» **The problem**
Reproduce the lines of the items verbatim, beginning at the line containing "This screenshot has height=1195, width=1008." and ending after the line containing "Insert the 商談ID". Output those lines only.

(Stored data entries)
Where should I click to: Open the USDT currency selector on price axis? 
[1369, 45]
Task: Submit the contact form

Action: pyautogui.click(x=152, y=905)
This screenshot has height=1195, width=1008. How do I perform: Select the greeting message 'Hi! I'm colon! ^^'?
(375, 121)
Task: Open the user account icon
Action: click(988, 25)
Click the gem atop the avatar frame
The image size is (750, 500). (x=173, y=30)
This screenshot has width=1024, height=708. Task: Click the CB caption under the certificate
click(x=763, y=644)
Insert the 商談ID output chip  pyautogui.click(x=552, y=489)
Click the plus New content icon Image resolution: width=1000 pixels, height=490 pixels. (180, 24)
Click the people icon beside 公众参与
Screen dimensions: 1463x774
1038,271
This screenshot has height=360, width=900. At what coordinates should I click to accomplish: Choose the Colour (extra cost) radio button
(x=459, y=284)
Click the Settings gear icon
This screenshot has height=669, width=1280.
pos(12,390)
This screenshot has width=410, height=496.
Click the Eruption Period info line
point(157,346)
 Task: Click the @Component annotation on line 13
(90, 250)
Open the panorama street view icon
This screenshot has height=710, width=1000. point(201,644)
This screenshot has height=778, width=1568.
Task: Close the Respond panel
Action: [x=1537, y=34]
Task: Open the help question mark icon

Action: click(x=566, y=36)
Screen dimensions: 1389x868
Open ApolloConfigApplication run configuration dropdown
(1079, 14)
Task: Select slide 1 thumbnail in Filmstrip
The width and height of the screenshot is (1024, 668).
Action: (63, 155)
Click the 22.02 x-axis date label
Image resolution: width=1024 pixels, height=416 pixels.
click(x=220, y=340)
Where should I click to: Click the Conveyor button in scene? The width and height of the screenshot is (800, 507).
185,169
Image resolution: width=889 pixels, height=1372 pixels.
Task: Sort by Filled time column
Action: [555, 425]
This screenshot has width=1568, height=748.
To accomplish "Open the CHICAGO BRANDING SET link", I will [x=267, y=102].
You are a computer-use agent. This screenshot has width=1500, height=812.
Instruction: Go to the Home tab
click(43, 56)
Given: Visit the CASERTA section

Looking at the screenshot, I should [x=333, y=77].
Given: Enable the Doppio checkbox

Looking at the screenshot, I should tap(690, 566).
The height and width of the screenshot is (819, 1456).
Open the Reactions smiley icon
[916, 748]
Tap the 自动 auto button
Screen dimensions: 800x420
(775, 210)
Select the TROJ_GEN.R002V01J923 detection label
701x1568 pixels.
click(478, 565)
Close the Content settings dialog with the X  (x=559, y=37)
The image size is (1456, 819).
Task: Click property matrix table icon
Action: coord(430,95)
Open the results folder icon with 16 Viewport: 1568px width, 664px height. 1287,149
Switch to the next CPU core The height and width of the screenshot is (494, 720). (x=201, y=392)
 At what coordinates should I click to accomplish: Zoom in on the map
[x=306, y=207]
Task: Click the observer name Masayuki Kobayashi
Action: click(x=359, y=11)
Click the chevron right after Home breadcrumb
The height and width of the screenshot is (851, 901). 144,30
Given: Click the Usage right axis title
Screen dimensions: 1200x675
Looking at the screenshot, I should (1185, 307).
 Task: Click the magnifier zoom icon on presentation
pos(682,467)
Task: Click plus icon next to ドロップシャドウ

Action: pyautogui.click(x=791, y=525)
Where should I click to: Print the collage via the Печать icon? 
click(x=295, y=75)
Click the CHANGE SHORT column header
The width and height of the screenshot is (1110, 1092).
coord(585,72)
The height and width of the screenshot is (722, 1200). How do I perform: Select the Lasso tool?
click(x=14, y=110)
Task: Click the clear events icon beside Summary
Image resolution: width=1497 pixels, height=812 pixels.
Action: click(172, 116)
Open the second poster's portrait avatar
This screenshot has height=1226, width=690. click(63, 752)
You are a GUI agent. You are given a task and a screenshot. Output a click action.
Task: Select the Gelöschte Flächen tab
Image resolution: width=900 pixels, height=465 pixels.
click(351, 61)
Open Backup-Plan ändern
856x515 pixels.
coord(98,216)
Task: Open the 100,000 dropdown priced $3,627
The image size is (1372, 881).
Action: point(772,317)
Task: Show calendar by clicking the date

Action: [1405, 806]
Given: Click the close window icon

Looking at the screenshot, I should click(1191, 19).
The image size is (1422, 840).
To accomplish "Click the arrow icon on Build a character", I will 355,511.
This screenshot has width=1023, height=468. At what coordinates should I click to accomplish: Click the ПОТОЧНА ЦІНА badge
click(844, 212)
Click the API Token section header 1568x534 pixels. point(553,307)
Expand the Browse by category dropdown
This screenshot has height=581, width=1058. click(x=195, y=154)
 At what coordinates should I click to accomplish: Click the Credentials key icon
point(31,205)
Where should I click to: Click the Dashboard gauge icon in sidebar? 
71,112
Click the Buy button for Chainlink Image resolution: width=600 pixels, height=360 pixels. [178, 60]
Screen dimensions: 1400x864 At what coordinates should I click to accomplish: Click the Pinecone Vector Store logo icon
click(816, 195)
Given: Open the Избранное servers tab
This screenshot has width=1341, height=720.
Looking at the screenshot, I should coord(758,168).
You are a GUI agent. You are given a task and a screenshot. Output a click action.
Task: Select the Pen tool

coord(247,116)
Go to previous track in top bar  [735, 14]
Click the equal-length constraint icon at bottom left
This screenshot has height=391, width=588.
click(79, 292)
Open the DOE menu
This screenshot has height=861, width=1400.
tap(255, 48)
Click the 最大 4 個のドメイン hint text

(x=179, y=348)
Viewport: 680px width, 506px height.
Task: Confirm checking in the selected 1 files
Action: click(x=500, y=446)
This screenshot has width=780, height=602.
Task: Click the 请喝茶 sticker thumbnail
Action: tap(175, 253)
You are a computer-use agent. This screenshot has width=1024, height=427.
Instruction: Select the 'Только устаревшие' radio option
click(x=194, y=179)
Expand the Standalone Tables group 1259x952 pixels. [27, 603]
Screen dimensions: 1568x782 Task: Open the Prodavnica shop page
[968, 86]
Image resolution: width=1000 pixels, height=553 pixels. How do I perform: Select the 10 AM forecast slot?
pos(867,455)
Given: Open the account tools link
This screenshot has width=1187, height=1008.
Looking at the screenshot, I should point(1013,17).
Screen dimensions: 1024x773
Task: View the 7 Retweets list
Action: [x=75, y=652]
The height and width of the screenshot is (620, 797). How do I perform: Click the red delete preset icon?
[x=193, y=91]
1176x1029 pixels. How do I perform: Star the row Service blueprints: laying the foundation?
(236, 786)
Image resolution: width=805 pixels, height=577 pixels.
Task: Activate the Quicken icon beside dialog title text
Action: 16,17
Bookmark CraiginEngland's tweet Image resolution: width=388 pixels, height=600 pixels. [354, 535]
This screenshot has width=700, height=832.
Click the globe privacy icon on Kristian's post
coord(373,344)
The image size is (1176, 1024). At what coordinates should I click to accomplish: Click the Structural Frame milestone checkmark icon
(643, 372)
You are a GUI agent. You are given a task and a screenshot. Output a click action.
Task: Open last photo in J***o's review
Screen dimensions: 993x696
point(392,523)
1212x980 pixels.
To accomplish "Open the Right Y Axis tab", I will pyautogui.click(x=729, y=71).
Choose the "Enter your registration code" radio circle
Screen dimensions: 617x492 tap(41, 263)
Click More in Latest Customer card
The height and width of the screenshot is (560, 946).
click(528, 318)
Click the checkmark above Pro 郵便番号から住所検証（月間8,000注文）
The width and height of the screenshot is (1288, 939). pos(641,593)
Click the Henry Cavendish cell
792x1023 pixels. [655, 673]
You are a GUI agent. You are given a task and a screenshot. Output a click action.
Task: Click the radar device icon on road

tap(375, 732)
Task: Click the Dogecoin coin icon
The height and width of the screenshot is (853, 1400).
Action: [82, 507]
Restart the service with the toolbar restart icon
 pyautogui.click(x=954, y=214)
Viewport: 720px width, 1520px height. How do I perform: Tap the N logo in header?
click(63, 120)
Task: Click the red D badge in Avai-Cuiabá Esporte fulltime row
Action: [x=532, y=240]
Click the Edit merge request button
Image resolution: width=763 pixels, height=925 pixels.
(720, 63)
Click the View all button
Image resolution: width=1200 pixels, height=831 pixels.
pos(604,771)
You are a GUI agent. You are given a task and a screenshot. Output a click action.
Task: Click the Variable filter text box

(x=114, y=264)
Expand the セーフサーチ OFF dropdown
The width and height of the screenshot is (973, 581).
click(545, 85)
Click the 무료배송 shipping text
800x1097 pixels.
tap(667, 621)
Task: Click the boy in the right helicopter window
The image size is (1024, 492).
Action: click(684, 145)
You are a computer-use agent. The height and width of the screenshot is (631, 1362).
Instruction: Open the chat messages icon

» **Response**
This screenshot has height=1195, width=1008. How do I perform: Select the greeting message 'Hi! I'm colon! ^^'?
(375, 121)
Task: Open the user account icon
Action: click(988, 25)
Click the gem atop the avatar frame
The image size is (750, 500). (x=173, y=30)
This screenshot has width=1024, height=708. Task: Click the CB caption under the certificate
click(x=763, y=644)
Insert the 商談ID output chip  pyautogui.click(x=552, y=489)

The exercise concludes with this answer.